The Romantic President (피아노 치는 대통령, Jeon Man-bae, 2002)

A pure-hearted politician finds himself falling for an uncompromising teacher in Jeon Man-bae’s nonsense comedy Romantic President (피아노 치는 대통령, Piano chineun daetongnyeong). This president is indeed “romantic” in the sense that he is an idealised vision of a political leader. The film doesn’t go into his politics at all and it’s ambiguous where he belongs on the political divide. Instead, he is depicted as a man of integrity who is good and kind. In short, the kind of political leader that might not really exist in real life.

Min-wook (Ahn Sung-ki) first appears in disguise having gone undercover to talk to a group of homeless people living at the station. While talking to them, he himself is harassed by a policeman overstepping the bounds of his authority. The policeman calls the men “trash” and says that they disgust ordinary people. Little knowing who he is, the policeman bullies Min-wook who then identifies himself by striking the same pose as on as his campaign photo.

Something similar happens later when Min-wook decides to take a day driving a taxi in order to get closer to the people he is supposed to be serving. All of which marks him out as someone who is genuinely interested in the lives of the electorate and how to make them better. Though references are made to other political scandals, Min-wook seems to be held to a different standard and is a figure of integrity and incorruptibility. This is, however, why his romance is so dangerous in that It complicates his image and the secrecy involved because of his position makes it seem like he’s done something wrong or that there is an illicit quality to his relationship with schoolteacher Eun-soo (Choi Ji-woo). However, at the film’s conclusion, Min-wook admits that the “piano-playing president” was a persona he constructed for the purpose of winning the election, which is to say inauthentic.
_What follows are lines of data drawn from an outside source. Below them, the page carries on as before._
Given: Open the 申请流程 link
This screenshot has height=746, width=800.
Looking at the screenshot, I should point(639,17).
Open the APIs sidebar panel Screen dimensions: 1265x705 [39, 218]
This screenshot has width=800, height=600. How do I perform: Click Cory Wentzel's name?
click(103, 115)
He has been lying all along, but his romance with Eun-soo has made it impossible for him to continue with the subterfuge. Only by being his true self can he gain romantic fulfilment even if it comes at the cost of his political career.
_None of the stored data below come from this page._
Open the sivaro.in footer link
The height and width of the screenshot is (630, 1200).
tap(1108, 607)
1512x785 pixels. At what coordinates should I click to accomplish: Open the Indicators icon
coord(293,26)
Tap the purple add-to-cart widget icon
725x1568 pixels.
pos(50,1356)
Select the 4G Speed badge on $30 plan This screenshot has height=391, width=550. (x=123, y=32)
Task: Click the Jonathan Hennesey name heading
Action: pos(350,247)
For her part, Eun-soo may also be harbouring a secret that paints her as something of a political rebel and possible extremist. She has failed to keep a job for more than six months because of her eccentric behaviour and intense interest in teaching in which, like Min-wook, she is invested in her pupils lives and wants to do what she can to make them better. On arrival at her new school she poses as a pupil to find out the class gossip and then becomes determined to save Young-hee (Im Soo-jung) who has become a delinquent little knowing she is the president’s daughter. No one else is willing to go against the Blue House with the consequence that Young-hee has become drunk on power, rebelling in the hope that someone will push back. Eun-soo is that person and soon earns Young-hee’s trust precisely because of the genuine interest she takes in her that is undaunted by her father’s position.
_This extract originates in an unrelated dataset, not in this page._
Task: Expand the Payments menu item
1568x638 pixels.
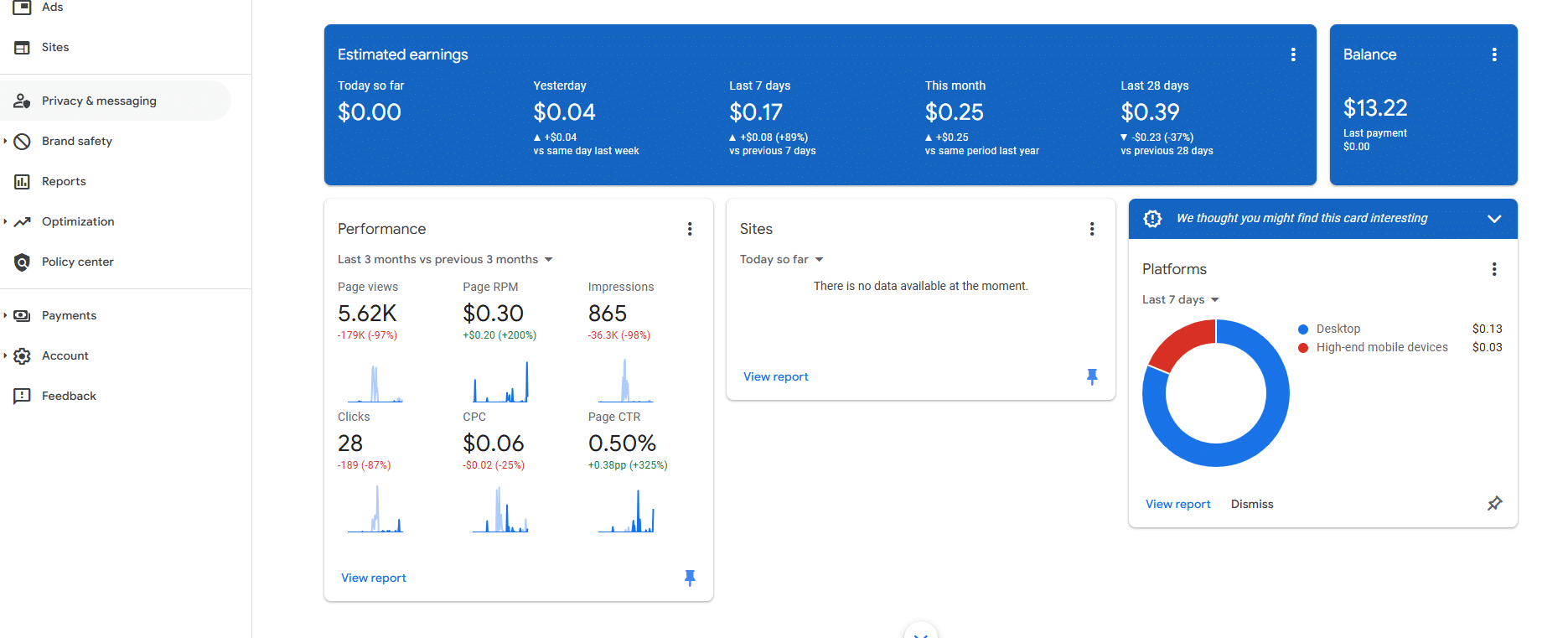Action: tap(69, 315)

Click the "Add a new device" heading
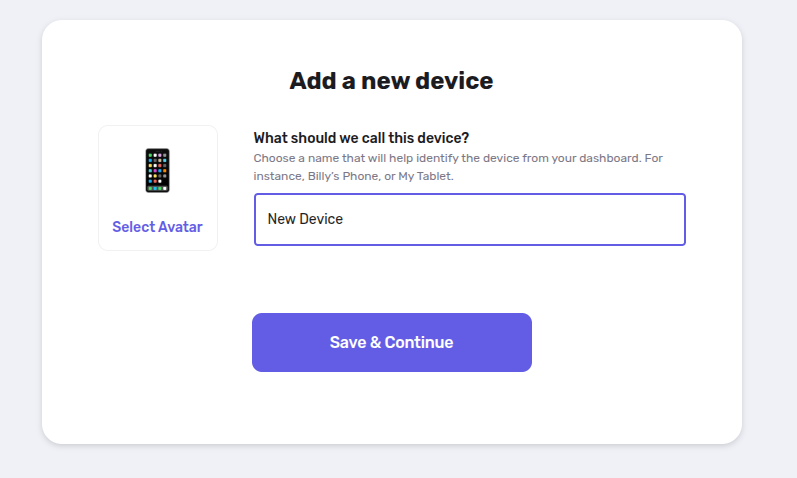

Young-hee too responds to authenticity and gradually becomes more authentic herself through her interactions with Eun-soo. Nevertheless, at the same time, the film suggests that society remains judgemental and is not always prepared to recognise an individual’s authentic identity. Eun-soo’s roommate is a transwoman who is repeatedly deadnamed and then eventually outed by the invasive press when Eun-soo’s relationship with Min-wook is exposed. Nevertheless, Eun-soo strives to protect her friend while accepting that she may have to deny her feelings to protect Min-wook’s position.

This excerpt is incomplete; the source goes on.